With his annual return, Einhorn lagged the broader stock market where the S&P 500 index ended the year with a 13.4 percent gain, excluding dividends. The average global hedge fund gained only 3.17 percent, according to data from Hedge Fund Research.
The disappointing end of the year performance at Greenlight Capital illustrates how even a highly influential manager like Einhorn, who has enjoyed something of a cult following in the $2 trillion hedge fund industry ever since his bearish call on Lehman Brothers in early 2008, can stumble.
For much of the year speculation mounted over which stocks Einhorn would pick or pan with General Motors and Marvell Technology Group getting the thumbs up from the manager.
But Marvell’s stock price tumbled at the end of the year after it was ordered to pay $1.17 billion to settle a patent infringement lawsuit likely costing Greenlight Capital millions in losses.
A spokesman for Einhorn declined to comment.
At the same time, Einhorn clearly failed to cash in on supplements company Herbalife where his probing questions on a conference call in May sent the company’s share price tumbling and fanned widespread talk that he might be preparing to short the stock price.
But in the end it was William Ackman’s Pershing Square Capital Management that unveiled its own big short against Herbalife in late December, helping salvage an otherwise lackluster year for the $11 billion fund. Pershing Square gained 5.8 percent in December to end the year up 12.4 percent, an investor in the fund said.
In 2011, it was Einhorn who got a big boost from having said very publicly in October that he was shorting Green Mountain Coffee Roasters. The ensuing plunge in Green Mountain shares helped Greenlight end 2011 up 3 percent, after being in negative territory for much of 2011.
Meanwhile Loeb, known for his sharp tongue and muscle in trying to get some big U.S. companies to shape up their business, had another stellar year, investors in his $9.3 billion firm said.
His Third Point Ultra fund, which uses borrowed money to boost returns, delivered a 33.6 percent gain for the year after climbing 5.4 percent in December. His Third Point Offshore fund gained 21.1 percent after rising 3.6 percent in December.
While Loeb was also hurt by a drop in the price of Apple and gold, he more than made up for it with savvy bets on Greek government bonds and Yahoo.
He told investors in October that he had scooped up certain Greek government bonds for about 17 cents on the dollar, which were part of a so-called “strip” of 20 newly issued bonds that mostly trade bundled together. Loeb said the market was mistakenly pricing the debt to reflect a Greek exit from the euro zone currency area, something Loeb thought was unlikely and something which has not happened.
Third Point was not available for comment.
Even as many managers are still compiling their 2012 numbers, some hedge fund investors have characterized the year as largely subpar with only a handful of big-name managers able to deliver the kind of outsized returns that made the industry famous.
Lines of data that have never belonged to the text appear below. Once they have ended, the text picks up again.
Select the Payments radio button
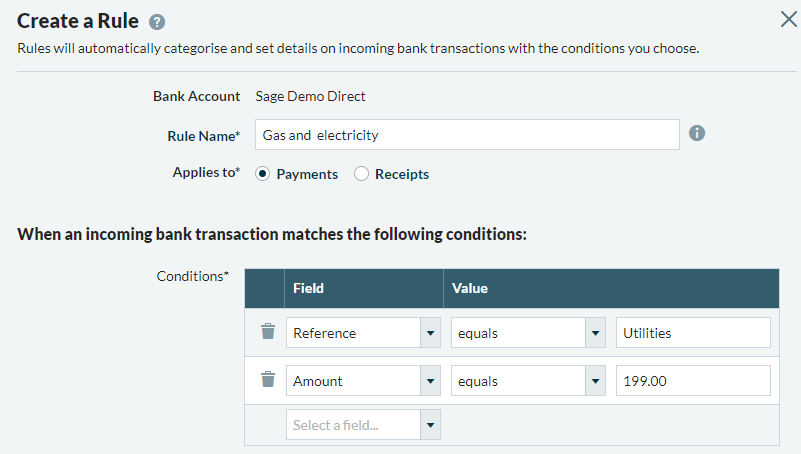This screenshot has width=801, height=454. 263,174
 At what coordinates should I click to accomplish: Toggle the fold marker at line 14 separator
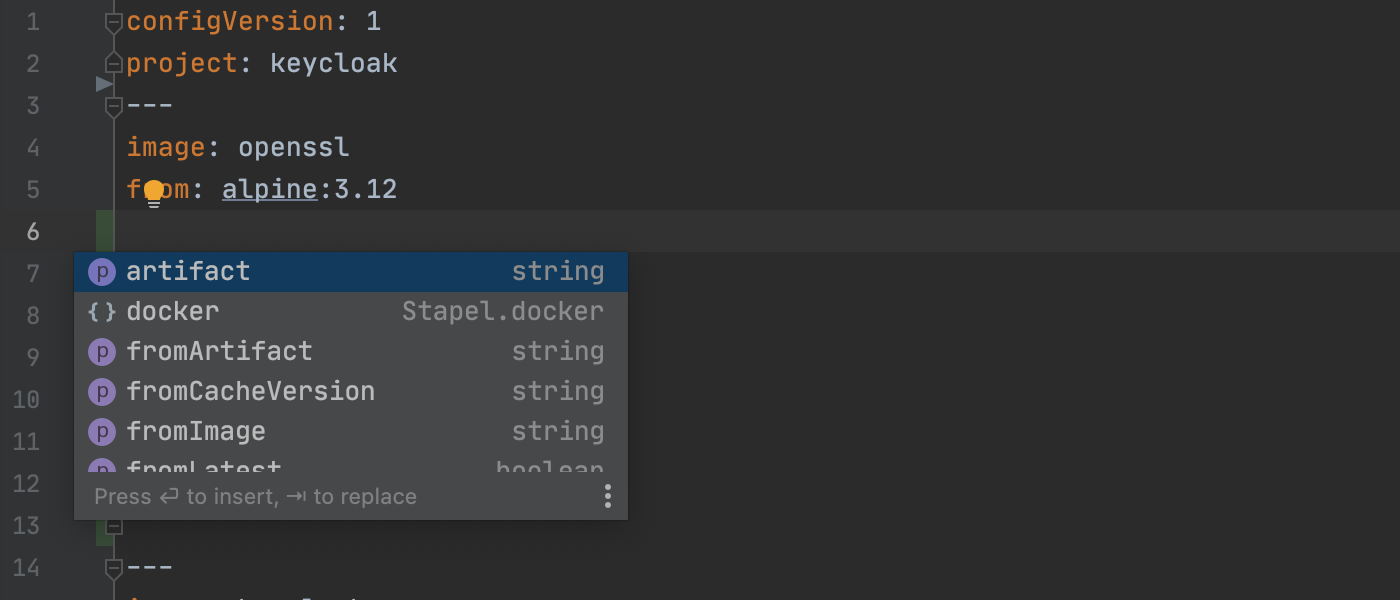click(114, 568)
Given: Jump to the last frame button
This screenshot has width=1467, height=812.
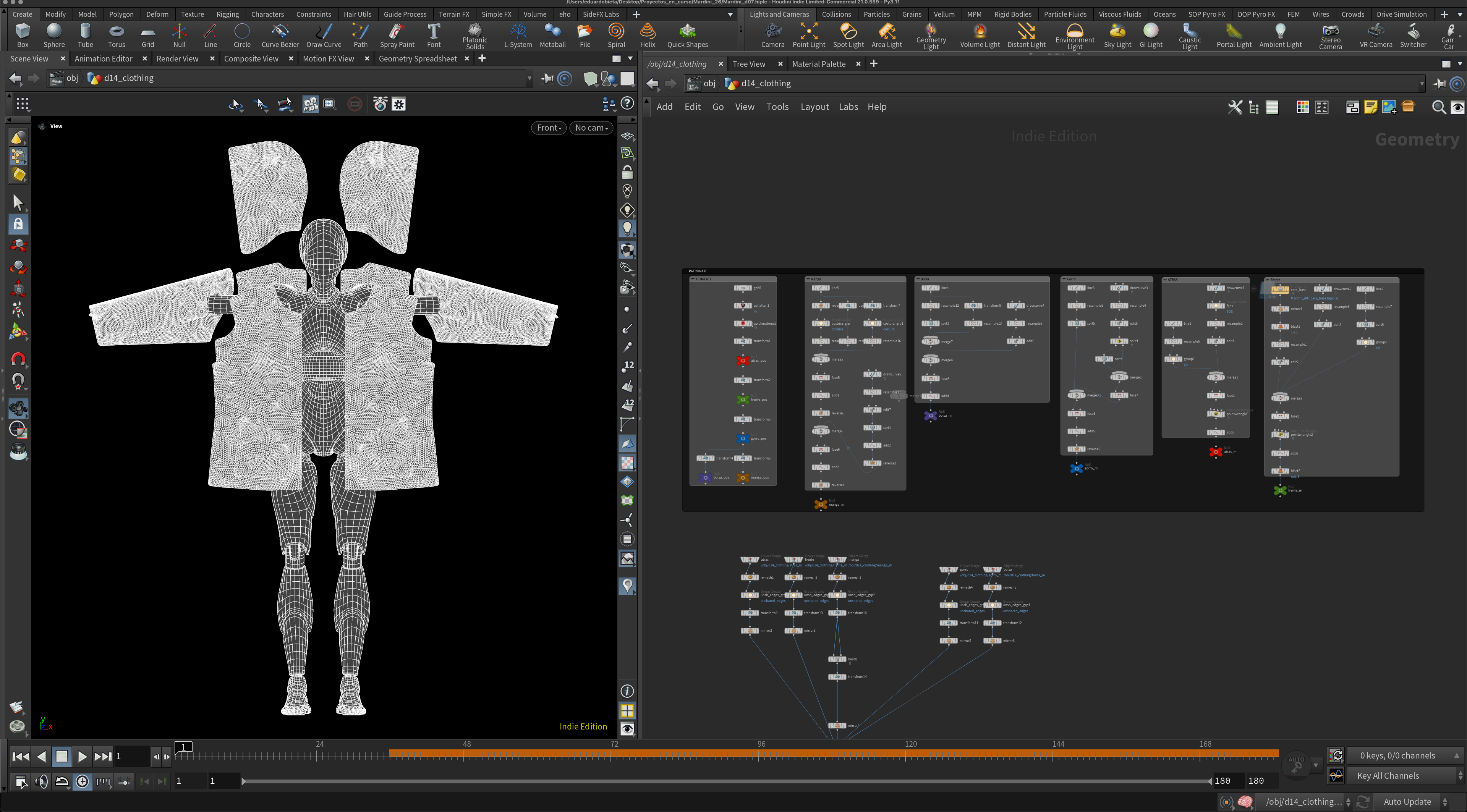Looking at the screenshot, I should click(103, 757).
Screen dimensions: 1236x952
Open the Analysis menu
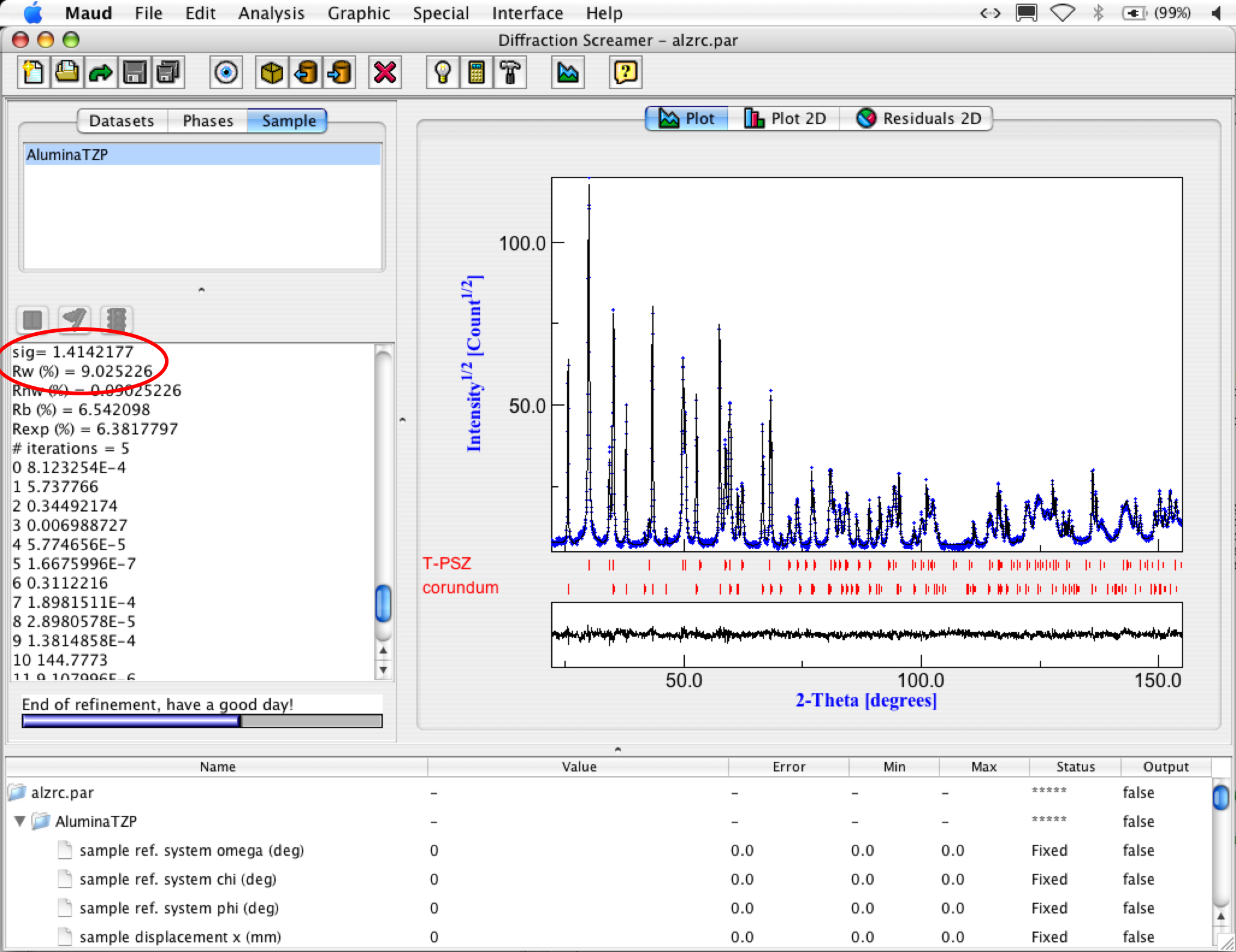(x=271, y=13)
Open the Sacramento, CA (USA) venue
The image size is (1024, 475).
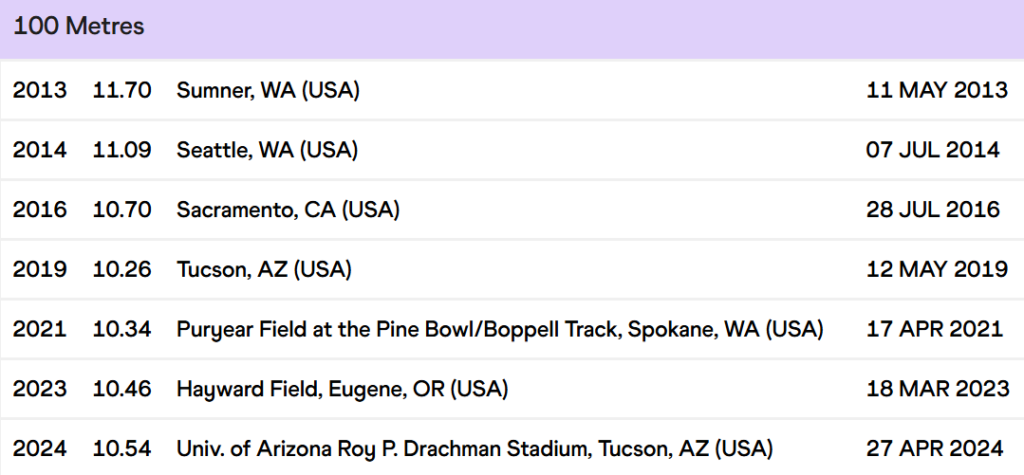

Activist investing strategies, as pursued by Ackman’s Pershing Square and Barry Rosenstein’s JANA Partners, were among the industry’s biggest winners. JANA’s Nirvana Fund gained 33.3 percent for the year while its JANA Partners fund returned 23.2 percent, an investor in the fund said.
Also veteran stock picker Leon Cooperman’s Omega Advisors, turned out of their downtown Manhattan offices for weeks by Hurricane Sandy, delivered strong returns with a net return of 26 percent, a person invested with Omega said.
Kenneth Griffin’s $14 billion Citadel told investors that its flagship Wellington multi-strategy fund gained 3.4 percent in December to end the year up 25.5 percent, someone familiar with the portfolio said.
Steven Cohen’s SAC Capital Advisors, with $14 billion under management and long known for its strong and steady returns, ended the year up 12 percent, people familiar with the portfolio said. Och-Ziff Capital Management, a $32 billion favorite with pension funds and governments, reported that its Master Fund climbed 11.18 percent last year.